Le roi trouva très mauvais qu’on eût osé passer ses défenses. Les Lorrains, accoutumés de tout oser, puis de tout plâtrer, et à n’en être pas plus mal avec le roi, eurent la même issue de cette entreprise ; ils s’excusèrent sur la crainte d’un affront, et il pouvoit être que M. de Mantoue, amené à leur point à force de ruses, d’artifices, de circonventions, n’eût pas mieux aimé que de gagner l’Italie, puis se moquer d’eux. Ils aimèrent donc mieux encourir la honte qu’ils essuyèrent en courant, et forçant M. de Mantoue, que celle de son dédit, accoutumés comme ils sont à tant d’étranges façons de faire des mariages. De Lyon Mme de Pompadour revint pleine d’espérance de l’ordre pour son mari à la recommandation du duc de Mantoue, qui n’eut aucun succès.

Mme d’Elbœuf et sa fille allèrent s’embarquer à Toulon sur deux galères du roi, par une mescolance[1] rare d’avoir défendu à Mme d’Elbœuf de penser à ce mariage, ou l’équivalent de cela, de n’avoir voulu dans la suite, ni le permettre, ni le défendre, ni s’en mêler, d’avoir défendu après qu’il se fît en France, et de prêter après deux de ses galères pour l’aller faire ou achever.

Ces galères eurent rudement la chasse par des corsaires d’Afrique. Ce fut grand dommage qu’elles ne fussent prises pour achever le roman.
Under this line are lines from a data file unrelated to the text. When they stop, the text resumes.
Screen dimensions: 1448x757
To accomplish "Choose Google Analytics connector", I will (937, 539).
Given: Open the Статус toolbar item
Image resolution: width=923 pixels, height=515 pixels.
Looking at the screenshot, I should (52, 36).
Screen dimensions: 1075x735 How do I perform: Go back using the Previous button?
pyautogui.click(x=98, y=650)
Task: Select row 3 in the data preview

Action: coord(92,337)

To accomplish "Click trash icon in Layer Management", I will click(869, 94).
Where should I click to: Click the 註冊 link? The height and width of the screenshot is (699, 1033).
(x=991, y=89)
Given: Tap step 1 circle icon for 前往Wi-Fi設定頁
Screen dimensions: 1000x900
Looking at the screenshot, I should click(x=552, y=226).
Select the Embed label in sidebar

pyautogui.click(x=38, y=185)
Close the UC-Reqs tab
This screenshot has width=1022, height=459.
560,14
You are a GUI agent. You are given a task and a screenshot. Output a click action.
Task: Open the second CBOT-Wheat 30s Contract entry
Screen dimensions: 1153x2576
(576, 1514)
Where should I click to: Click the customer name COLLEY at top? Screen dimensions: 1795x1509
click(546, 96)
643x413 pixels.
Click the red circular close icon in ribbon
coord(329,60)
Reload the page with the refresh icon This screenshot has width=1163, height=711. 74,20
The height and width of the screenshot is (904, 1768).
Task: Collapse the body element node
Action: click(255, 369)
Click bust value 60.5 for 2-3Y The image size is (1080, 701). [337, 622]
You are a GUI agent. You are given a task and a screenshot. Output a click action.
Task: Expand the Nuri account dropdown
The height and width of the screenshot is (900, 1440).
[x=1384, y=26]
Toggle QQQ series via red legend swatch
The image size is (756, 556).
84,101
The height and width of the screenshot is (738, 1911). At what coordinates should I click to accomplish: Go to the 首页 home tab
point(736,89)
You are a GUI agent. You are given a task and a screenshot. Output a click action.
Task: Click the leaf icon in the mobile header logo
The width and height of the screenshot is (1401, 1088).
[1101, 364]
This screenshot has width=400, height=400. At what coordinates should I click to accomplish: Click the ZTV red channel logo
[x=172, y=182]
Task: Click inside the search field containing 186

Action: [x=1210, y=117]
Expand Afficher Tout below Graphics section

Débarquées enfin à sauveté, M. de Vaudemont les joignit. Il persuada à M. de Mantoue de réhabiliter son mariage par une célébration nouvelle qui rétablît tout le défectueux de celle de Nevers. Ce prince l’avoit lui-même trouvée si contraire aux défenses précises que le roi leur avoit faites de se marier en France, qu’il l’avoit fait assurer par son envoyé qu’il n’en étoit rien, et que ce n’étoient que des bruits faux que ceux qui couroient de son mariage fait à Nevers ; cette

  1. Combinaison.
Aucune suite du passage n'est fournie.